Fortunately, this time, we have been in the UK. Not only does a midwife come and visit you at home more or less any time you want it when you get home for two weeks, but my mother is just up the road and has been helping me out. Also, there are legions of breast feeding advisers who will come and visit you to help you, and then phone and check your progress every day. The support is legendary, and absolutely amazing compared to most other places. Some girls I know here complain that the breast feeding lobby has become almost nazi in its desire not to let people put their babies on bottles. From my own point of view, I agree that breast feeding is the most healthy thing for you and your baby, so I want to do it first of all from a long-term health point of view. But more practically, I know that breastfeeding is definitely the safest and easiest way to feed your baby if you live in a place like Kazakhstan. If we want to go on trips as a family, or hike into the mountains, or go and stay in out of the way places which we will do once we finally get back to our home in the Stan, we will only be able to do that if I am feeding the baby naturally. There will be no facilities to keep things clean if I were to switch to bottles and we would be limited in what we could do. Also, the chances of the supermarkets stocking a reliable supply of formula are nil. Even with our toddler, when she was still having formula, she would regularly have to drink the wrong formula for her age and stage, since the correct type would be unavailable in all stores Almaty-wide.

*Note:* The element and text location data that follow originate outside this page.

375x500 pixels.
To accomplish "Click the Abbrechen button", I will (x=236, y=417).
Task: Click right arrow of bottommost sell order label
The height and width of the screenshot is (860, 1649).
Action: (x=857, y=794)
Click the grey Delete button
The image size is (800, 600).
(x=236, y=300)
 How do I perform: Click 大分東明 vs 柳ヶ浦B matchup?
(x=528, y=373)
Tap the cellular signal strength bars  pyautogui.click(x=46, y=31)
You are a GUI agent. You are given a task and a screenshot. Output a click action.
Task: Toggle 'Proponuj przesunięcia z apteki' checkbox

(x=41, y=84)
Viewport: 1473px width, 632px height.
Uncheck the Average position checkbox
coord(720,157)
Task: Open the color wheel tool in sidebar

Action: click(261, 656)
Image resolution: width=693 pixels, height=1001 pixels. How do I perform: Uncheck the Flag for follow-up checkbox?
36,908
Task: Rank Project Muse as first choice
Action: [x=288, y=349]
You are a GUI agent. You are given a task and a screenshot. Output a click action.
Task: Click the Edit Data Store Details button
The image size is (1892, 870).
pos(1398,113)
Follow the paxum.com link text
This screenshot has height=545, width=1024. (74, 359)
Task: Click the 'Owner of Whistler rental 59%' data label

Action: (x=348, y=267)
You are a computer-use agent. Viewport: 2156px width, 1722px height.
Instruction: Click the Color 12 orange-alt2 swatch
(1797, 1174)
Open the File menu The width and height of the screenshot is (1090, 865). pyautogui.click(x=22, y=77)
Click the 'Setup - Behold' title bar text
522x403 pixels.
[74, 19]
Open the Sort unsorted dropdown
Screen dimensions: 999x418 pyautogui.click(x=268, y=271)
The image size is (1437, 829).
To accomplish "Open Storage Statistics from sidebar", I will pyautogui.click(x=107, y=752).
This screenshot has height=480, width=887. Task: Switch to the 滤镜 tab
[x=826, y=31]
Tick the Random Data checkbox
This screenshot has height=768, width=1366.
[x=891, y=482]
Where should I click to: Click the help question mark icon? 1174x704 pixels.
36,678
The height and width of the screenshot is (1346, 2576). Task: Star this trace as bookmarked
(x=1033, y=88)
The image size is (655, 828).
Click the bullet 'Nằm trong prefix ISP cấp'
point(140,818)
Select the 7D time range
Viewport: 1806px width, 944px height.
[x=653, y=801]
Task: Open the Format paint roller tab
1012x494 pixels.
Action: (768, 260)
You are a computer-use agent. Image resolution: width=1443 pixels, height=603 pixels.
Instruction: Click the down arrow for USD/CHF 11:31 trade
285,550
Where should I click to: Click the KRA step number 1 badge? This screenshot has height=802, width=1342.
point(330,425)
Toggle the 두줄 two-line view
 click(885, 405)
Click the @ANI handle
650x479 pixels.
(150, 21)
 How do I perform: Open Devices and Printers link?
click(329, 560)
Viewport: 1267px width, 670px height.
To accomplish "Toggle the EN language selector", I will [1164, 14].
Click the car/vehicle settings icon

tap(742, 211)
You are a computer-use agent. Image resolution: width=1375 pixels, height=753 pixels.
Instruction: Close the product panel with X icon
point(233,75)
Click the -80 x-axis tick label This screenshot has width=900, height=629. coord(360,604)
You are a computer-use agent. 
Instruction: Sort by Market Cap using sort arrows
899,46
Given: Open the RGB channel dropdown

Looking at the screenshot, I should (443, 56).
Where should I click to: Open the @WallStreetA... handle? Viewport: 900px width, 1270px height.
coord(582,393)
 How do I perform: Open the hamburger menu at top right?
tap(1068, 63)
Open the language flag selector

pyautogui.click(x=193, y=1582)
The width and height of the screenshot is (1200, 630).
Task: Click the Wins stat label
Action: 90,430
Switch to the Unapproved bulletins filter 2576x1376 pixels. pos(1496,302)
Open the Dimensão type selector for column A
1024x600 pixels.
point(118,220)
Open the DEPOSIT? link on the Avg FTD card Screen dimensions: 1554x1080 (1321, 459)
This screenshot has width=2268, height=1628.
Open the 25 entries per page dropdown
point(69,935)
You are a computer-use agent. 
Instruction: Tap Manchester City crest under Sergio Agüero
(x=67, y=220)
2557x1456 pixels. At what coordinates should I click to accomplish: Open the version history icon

And this thought has kept me going this time through the bleeding nipples and breast infection which once again has marked the first few days of a new family member. It is now four weeks since our baby arrived and I am still having issues with the left side. The will to succeed in this has been seriously tested, but with our visas now coming through to return to Kazakhstan, I will simply have to grit my teeth and keep going. Keep your fingers crossed for me that there is no return of the creeping redness that signifies the onset of mastitis, and that this darned left nip settles down and stops hurting all the time.